Great Lawn. This 14-acre oval has endured millions of footsteps, thousands of ball games, hundreds of downpours, dozens of concerts, and even the crush attending one papal Mass. Yet it's the stuff of a suburbanite's dream—perfectly tended turf (a mix of rye and Kentucky bluegrass), state-of-the-art drainage systems, automatic sprinklers, and careful horticultural monitoring. The area hums with action on weekends and most summer evenings, when its softball fields and picnicking grounds provide a much-needed outlet for city folk (and city dogs) of all ages. mid-park between 81st and 85th Sts., Central Park.
Central Park Zoo. Even a leisurely visit to this small but delightful menagerie of more than 130 species will take only about an hour (unless, of course, you fall under the spell of the zoo's adorable brother and sister snow-leopard cubs, born here in late 2013). There's no space for such animals as zebras and giraffes to roam, and the biggest specimens here are polar bears but don't miss the sea lion feedings, possibly the zoo's most popular attraction, daily at 11:30, 2, and 4. Clustered around the central Sea Lion Pool are separate exhibits for each of the Earth's major environments: penguins and polar bears live at Polar Circle; the highlights of the open-air Temperate Territory are the chattering monkeys; and the Rain Forest contains the flora and fauna of the tropics. The Tisch Children's Zoo (no additional ticket required) gives kids the opportunity to feed sheep, goats, cows, and pigs. The 4-D theater ($7) offers fifteen-minute-long family friendly films like "Ice Age: Dawn of the Dinosaurs, The 4-D Experience" that feature sensory effects like wind, mist, bubbles, and scents. Entrance at 5th Ave. and E. 64th St., Central Park, 10021. 212/439–6500. www.centralparkzoo.org. $12; $18 Total Experience (includes 4-D show). Apr.–early Nov., Mon.–Fri. 10–5, weekends 10–5:30; early Nov.–Mar., daily 10–4:30. Subway: 6 to 68th St./Hunter College; N, Q, R, to 5th Ave./59th St.; F to Lexington Ave./63rd St. Children under 12 not admitted without adult.
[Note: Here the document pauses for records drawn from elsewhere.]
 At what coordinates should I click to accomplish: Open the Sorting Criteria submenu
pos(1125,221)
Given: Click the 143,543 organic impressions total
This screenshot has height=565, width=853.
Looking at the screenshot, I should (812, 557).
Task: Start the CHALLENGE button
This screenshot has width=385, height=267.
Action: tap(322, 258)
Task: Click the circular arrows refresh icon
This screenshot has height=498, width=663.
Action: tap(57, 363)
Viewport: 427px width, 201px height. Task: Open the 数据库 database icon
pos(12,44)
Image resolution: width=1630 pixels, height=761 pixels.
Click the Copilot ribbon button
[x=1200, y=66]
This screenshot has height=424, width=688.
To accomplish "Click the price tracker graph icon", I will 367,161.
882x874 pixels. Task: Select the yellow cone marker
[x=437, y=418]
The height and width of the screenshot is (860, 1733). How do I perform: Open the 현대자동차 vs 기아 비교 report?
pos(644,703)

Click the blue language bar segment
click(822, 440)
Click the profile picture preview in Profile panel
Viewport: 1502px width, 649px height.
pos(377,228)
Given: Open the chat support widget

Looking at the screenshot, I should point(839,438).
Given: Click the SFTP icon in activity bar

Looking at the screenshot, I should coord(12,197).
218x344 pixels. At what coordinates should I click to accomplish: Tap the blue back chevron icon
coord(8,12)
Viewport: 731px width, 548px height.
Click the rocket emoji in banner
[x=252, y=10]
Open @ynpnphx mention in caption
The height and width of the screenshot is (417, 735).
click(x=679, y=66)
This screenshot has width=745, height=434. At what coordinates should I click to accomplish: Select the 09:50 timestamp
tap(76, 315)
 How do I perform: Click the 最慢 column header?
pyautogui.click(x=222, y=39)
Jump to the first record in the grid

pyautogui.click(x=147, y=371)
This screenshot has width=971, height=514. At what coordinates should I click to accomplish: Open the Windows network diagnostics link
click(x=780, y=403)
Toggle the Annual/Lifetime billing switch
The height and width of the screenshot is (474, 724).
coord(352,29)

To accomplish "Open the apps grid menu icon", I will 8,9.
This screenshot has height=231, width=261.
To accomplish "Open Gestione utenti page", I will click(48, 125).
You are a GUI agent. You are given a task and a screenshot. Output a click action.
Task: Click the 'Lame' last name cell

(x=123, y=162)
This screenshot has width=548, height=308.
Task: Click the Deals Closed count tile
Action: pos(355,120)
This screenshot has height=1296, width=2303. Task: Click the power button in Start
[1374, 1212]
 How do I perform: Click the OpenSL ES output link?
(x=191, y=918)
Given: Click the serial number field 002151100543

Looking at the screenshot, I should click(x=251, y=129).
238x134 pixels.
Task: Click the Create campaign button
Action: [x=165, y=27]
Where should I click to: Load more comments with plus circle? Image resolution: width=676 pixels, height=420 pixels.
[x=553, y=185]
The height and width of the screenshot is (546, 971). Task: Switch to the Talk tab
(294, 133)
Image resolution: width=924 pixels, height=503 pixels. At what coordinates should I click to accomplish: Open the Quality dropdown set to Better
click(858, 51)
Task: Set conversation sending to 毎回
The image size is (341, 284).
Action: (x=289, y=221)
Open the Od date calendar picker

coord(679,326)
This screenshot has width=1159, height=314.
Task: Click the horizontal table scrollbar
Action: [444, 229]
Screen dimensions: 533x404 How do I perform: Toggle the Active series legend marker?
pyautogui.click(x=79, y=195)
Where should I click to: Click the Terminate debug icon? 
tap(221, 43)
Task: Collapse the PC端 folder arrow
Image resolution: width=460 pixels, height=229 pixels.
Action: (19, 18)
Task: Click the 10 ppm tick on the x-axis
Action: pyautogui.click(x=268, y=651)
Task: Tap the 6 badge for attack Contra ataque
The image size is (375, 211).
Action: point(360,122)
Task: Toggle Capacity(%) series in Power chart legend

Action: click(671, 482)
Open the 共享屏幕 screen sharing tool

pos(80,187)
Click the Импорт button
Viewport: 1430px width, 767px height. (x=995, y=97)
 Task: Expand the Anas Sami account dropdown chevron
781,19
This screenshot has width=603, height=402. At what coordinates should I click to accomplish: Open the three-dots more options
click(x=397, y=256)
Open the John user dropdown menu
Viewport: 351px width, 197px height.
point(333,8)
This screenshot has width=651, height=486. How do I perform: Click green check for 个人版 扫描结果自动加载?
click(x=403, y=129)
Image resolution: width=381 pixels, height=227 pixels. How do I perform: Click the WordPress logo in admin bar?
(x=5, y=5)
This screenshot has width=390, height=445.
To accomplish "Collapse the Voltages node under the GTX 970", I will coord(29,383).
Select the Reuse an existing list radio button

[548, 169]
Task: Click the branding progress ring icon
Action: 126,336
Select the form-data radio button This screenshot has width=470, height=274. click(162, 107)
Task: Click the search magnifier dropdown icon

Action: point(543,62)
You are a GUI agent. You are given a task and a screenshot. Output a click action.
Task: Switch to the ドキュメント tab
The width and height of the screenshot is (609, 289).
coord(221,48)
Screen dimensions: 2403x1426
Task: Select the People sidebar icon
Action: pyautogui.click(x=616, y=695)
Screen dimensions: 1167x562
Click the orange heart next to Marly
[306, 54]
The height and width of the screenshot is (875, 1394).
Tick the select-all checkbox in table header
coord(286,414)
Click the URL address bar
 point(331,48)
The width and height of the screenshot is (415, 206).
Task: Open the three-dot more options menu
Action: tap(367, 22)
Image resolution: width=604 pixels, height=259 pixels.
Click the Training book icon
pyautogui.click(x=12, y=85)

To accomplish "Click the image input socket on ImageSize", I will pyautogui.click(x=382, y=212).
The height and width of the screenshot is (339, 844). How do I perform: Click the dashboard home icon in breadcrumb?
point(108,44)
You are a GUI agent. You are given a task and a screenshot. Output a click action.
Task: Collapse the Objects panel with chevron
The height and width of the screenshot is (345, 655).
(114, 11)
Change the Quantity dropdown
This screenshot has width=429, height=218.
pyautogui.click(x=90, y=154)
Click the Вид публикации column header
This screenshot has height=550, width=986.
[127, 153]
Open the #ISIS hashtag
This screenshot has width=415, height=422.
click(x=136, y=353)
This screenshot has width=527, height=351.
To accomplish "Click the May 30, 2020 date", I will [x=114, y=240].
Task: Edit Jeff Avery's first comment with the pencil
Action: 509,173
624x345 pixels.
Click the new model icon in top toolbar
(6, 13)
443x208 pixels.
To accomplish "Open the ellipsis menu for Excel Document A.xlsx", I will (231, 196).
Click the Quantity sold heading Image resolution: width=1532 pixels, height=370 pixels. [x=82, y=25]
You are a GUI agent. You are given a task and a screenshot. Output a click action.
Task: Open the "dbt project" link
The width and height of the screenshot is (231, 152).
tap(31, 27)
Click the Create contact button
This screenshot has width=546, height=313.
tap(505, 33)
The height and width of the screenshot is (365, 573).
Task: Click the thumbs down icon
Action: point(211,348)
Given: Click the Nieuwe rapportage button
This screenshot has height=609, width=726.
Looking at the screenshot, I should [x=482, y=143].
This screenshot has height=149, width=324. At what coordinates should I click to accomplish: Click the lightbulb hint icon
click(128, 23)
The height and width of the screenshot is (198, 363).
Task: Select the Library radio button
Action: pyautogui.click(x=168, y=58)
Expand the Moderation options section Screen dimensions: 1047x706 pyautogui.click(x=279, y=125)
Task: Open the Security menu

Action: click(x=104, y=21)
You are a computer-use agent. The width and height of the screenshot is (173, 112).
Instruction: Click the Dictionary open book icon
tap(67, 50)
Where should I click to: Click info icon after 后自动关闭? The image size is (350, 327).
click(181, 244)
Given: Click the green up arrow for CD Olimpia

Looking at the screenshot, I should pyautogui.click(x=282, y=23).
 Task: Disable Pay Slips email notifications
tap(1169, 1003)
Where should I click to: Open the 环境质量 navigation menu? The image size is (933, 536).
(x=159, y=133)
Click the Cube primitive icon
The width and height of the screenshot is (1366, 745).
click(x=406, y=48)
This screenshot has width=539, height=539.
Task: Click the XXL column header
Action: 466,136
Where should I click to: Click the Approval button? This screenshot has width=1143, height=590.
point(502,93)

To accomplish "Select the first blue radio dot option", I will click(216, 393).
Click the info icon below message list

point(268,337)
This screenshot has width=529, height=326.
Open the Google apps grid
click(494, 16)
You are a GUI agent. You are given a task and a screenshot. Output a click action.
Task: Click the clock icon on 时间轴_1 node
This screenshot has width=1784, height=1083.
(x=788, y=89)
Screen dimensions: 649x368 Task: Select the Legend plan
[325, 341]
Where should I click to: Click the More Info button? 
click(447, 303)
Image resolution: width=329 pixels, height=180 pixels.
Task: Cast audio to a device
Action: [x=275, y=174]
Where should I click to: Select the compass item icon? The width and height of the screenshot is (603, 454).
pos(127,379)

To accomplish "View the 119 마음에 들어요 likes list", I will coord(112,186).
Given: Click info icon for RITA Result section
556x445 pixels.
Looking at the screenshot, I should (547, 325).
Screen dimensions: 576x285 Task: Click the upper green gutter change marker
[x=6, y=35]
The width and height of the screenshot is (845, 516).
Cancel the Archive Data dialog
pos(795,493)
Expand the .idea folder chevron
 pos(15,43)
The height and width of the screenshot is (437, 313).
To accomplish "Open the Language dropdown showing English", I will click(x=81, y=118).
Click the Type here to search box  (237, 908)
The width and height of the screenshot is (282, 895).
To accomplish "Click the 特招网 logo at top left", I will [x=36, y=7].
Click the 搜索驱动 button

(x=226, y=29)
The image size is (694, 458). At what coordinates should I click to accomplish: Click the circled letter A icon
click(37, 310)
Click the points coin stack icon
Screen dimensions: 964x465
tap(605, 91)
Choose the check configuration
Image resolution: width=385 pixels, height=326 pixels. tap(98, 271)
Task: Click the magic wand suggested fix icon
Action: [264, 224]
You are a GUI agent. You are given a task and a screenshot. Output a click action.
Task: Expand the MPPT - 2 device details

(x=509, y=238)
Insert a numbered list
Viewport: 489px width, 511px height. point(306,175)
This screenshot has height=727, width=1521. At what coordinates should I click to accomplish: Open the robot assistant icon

Bethesda Fountain. Few New York views are more romantic than the one from the top of the magnificent stone staircase that leads down to the ornate, three-tiered Bethesda Fountain. The fountain was built to celebrate the opening of the Croton Aqueduct, which brought clean drinking water to New York City. The name Bethesda was taken from the biblical pool in Jerusalem that was supposedly given healing powers by an angel, which explains the statue The Angel of the Waters rising from the center. (The statue was designed by Emma Stebbins, the first woman to be commissioned for a major work of art in New York City, in 1868.) The four figures around the fountain's base symbolize Temperance, Purity, Health, and Peace. Beyond the terrace stretches the lake, filled with swans, gondolas, and amateur rowboat captains. At its western end is the Boathouse, home of an outdoor café for on-to-go snacks, and a pricier restaurant for more leisurely meals. mid-park at 72nd St. transverse, Central Park. Subway: B, C to 72nd St.